Passò come un proiettile in una luce abbagliante che gli fece raddoppiare la sua stretta: ed allora riconobbe il gran passaggio delle strade mobili, le lampade sospese e le sbarre intrecciate: pareva che tutto ciò gli saltasse addosso e per un momento ebbe la sensazione di un abisso spalancato davanti a’ suoi occhi pronto ad inghiottirlo. Di nuovo si trovò nell’oscurità cadendo a poco a poco, aggrappandosi colle mani raggricchiate, indolenzite.... ad un tratto però brillò una gran luce ed egli si trovò in un vestibolo splendidamente illuminato, stordito dal fracasso che faceva il popolo sotto i suoi piedi.
Il popolo! Il suo popolo! Un proscenio; un vessillo gli vengono incontro.... e Graham sentì che la corda scendeva a destra verso un’apertura circolare; tal movimento divenne più lento ad ogni minuto; secondo, in modo da poter distinguere queste voci:
— Salvato! Il maestro è salvo!
Il vessillo si avvicinava a lui con una velocità minore.... Quindi udì l’uomo aggrappato dietro a lui emettere un grido come terrorizzato all’improvviso, e tal grido echeggiò ripetutamente in basso. Capì di non scivolar più lungo la fune ma di cadere insieme ad essa: ancora un fracasso, ancora dei gridi d’ogni specie.... la sua mano stesa s’imbattè in qualche cosa di molle, mentre l’urto d’una caduta moderata gli scosse il braccio.
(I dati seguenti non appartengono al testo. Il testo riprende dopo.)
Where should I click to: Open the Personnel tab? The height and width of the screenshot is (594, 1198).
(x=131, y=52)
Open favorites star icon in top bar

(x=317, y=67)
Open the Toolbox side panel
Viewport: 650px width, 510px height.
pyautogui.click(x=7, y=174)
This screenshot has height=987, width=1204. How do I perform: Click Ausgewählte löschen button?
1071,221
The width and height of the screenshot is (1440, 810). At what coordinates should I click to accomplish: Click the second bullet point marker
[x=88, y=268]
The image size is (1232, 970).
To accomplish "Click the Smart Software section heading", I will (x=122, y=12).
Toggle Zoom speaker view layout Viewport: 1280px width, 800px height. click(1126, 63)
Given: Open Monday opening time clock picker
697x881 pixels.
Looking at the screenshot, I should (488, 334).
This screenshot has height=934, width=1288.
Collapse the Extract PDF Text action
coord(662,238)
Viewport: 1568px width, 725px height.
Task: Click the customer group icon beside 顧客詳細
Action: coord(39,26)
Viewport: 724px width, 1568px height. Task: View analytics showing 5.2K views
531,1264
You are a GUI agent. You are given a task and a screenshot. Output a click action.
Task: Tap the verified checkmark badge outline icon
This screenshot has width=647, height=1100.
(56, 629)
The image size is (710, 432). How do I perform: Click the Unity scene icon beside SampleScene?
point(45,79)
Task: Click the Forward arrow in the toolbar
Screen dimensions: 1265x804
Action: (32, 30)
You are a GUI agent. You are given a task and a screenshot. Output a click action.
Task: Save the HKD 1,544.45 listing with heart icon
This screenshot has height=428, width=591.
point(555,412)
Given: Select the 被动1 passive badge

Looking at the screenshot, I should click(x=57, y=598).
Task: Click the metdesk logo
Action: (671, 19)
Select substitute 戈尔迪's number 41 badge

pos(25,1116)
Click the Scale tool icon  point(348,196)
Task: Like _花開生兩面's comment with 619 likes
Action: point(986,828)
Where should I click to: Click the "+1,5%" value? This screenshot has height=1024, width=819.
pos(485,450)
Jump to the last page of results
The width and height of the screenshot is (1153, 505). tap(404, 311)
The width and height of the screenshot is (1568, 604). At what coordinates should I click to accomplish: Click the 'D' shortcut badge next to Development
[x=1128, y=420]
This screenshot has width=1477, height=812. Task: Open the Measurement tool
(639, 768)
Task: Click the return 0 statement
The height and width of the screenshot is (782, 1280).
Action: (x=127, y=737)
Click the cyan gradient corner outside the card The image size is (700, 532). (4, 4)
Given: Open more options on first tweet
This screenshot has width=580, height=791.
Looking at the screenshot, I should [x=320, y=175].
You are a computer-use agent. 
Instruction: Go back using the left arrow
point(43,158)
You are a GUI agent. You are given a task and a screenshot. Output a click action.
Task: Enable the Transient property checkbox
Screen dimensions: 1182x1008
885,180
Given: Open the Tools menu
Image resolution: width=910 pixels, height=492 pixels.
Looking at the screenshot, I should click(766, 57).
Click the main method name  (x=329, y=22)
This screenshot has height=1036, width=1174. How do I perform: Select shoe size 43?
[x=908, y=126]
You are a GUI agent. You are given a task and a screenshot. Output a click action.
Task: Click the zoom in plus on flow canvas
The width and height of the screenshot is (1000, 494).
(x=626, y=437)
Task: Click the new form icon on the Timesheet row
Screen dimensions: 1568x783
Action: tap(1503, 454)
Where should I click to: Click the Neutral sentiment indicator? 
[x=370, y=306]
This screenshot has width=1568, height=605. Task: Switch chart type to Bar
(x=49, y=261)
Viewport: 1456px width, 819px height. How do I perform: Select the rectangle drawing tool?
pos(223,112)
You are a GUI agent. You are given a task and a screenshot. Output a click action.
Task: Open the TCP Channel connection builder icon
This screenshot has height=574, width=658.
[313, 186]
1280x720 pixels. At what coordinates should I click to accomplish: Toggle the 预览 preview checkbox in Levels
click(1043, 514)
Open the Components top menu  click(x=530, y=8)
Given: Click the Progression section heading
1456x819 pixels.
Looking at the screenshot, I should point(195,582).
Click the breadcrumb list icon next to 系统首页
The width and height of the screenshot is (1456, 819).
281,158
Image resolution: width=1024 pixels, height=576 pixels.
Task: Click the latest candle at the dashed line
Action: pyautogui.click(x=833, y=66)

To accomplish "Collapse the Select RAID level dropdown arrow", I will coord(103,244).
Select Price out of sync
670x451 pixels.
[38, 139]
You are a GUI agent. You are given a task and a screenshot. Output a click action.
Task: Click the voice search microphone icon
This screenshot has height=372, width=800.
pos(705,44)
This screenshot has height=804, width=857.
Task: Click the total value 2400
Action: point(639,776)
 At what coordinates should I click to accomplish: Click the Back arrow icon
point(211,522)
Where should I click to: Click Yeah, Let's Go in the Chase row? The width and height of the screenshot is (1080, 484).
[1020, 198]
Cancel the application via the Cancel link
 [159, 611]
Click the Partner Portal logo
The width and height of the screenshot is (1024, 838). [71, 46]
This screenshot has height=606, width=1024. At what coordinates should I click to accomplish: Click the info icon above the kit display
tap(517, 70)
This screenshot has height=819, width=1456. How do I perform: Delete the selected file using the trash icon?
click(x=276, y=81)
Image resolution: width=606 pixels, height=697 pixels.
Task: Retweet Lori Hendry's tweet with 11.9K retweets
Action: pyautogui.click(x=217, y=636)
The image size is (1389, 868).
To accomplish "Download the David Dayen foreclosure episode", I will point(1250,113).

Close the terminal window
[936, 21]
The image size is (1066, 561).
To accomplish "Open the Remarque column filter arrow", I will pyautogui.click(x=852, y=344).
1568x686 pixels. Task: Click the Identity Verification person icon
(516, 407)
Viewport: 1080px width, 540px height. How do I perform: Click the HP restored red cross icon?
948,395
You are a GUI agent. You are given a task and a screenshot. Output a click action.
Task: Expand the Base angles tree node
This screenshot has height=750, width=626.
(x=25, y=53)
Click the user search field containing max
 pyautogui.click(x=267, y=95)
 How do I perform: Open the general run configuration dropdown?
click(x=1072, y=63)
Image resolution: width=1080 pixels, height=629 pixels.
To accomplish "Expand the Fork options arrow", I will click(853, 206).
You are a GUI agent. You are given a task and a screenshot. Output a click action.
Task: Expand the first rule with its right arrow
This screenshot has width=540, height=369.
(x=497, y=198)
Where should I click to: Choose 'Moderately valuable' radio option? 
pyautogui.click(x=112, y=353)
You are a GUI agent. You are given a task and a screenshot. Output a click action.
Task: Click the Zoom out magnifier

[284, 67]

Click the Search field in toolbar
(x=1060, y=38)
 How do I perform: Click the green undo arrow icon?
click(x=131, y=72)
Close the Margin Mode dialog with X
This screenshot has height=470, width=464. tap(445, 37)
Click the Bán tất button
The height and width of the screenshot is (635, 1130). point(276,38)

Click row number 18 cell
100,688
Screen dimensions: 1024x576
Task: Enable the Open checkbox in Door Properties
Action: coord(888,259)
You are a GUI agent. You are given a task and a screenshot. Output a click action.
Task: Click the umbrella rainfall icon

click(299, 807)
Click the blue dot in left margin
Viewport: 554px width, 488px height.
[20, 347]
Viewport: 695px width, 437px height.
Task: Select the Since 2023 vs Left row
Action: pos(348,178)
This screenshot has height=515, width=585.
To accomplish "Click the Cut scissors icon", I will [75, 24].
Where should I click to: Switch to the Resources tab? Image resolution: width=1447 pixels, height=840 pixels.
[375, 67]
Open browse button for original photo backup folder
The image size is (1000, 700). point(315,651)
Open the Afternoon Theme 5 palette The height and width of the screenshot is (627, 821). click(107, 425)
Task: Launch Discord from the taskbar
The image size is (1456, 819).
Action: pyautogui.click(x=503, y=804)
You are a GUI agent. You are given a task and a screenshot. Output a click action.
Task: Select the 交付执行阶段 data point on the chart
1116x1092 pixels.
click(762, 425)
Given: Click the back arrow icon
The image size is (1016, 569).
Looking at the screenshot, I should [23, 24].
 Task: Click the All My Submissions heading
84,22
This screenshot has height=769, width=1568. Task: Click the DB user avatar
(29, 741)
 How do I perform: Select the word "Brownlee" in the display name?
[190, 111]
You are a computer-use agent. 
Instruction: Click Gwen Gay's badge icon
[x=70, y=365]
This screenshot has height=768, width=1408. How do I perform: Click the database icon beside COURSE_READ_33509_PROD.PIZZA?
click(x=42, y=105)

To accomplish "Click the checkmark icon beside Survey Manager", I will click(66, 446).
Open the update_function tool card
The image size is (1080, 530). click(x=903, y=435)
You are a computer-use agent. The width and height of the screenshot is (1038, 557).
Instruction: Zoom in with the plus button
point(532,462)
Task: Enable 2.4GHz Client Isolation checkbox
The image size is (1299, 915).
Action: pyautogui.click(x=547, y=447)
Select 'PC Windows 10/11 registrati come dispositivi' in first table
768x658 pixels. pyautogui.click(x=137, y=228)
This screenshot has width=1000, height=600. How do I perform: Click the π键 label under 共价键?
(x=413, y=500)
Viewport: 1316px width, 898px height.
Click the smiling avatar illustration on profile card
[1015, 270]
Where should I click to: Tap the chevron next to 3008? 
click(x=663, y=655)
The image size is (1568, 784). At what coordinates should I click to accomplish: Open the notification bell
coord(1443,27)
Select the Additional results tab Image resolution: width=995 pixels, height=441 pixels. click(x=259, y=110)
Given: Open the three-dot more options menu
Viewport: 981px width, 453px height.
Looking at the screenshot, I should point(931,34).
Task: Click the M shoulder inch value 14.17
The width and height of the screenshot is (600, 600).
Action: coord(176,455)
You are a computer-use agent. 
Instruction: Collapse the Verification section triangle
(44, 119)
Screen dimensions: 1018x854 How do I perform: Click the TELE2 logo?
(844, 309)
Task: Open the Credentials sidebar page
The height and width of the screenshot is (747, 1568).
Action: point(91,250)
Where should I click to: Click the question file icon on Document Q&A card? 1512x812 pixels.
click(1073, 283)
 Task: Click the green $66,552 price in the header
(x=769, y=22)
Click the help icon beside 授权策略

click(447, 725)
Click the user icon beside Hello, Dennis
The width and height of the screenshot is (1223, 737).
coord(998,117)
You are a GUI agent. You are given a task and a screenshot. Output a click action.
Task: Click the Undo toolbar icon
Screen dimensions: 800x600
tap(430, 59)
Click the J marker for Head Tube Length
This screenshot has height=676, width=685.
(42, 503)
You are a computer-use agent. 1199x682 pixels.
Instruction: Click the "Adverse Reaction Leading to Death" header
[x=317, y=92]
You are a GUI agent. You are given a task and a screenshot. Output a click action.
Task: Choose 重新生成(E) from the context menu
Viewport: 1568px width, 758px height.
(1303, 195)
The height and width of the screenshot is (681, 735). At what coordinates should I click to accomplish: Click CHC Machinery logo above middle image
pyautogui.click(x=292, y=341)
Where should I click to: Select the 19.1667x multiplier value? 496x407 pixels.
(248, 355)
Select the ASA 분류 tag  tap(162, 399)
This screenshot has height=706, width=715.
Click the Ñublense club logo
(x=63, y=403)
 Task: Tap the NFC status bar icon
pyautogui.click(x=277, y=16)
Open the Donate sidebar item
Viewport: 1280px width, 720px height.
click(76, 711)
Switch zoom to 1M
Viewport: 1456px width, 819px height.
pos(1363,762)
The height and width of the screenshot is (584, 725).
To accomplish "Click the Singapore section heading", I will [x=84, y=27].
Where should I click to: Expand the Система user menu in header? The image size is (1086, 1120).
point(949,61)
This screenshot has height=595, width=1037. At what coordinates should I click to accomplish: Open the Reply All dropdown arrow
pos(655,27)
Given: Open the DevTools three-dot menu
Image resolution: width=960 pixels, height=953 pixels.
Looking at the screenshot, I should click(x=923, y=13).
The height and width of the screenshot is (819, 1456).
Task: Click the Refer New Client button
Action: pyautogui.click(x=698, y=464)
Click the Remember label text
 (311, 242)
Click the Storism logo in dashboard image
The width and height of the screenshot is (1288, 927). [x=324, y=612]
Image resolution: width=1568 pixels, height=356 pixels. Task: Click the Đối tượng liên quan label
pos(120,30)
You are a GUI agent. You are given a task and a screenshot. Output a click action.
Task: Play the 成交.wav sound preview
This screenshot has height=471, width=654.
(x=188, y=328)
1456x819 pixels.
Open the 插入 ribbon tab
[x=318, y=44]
Graham avrebbe desiderato di rimanere immobile e fermo, e il popolo lo sollevava: gli pareva che lo trasportassero verso la piattaforma e che gli facessero prendere una bevanda, ma non ne fu mai certo. Non sapeva più nulla della sua guida.... Quando ebbe superato quella vertigine si trovò daccapo in piedi: alcune mani premurose lo aiutavano a tenersi ritto in mezzo ad una grande alcova che ricordava alla sua anteriore esperienza i palchi d’un teatro.... Forse era veramente un teatro.... Il tumulto lo stordiva, pareva un infierir di tempesta.... Una moltitudine immensa lo acclamava e gridava:
— È il Dormente! Il Dormente è con noi! Il maestro! Il padrone! Il maestro è con noi ed è salvo!
Graham ebbe la incerta visione di un enorme atrio stipato di gente: non distingueva gli individui, ma ebbe soltanto coscienza di una marea montante di facce umane, di braccia, di vestiti agitati; e sentì vivamente l’occulta influenza di una folla immensa che si slanciava verso di lui, sollevandolo. Vi erano balconi, gallerie, grandi passaggi a vôlta che offrivano le più lontane prospettive, e dappertutto il popolo denso e ammucchiato, agitato e plaudente. In terra il canapo caduto giaceva quale enorme serpente: era stato tagliato all’estremità superiore dagli uomini della macchina volante ed era venuto a sprofondare in quel vestibolo.
Sembrava che alcuni volessero sbarazzarsi del canapo per far posto, ma l’insieme dello spettacolo rimaneva vago; tutto l’edifizio palpitava e trasaliva al mugghiar delle voci. Graham era in piedi ancora non sicuro della sua situazione, guardando coloro che gli erano vicini.... ad un tratto sentì sorreggersi per un braccio.
— Conducetemi in una stanza piccola, — supplicò piangendo, — in una stanza piccola....
Non potè dir di più: un uomo vestito di nero lo prese per l’altro braccio, ed egli si accorse che una porta si schiudeva davanti a lui.... quindi fu condotto ad una sedia.... egli traballò, si sedette pesantemente cuoprendosi la faccia colle mani. Tremava con violenza: la sua resistenza nervosa era al colmo. Senza che se ne accorgesse fu sbarazzato del mantello; egli fece soltanto osservare che quella specie di pantaloni che gli avevan fatto mettere eran bagnati e tutti neri....
Ancora altre persone che gli correvano incontro, ancora nuove cose che si svolgevano davanti a’ suoi occhi, ma per un certo tempo egli non fece attenzione a nulla.
Egli era sfuggito al Consiglio. Migliaia di grida glielo ripetevano: egli era salvo. Il popolo era con lui. Fece per un momento violenti sforzi per respirare, quindi rimase tranquillo a sedere col volto fra le mani.... L’aria era scossa dalle grida di una folla innumerevole.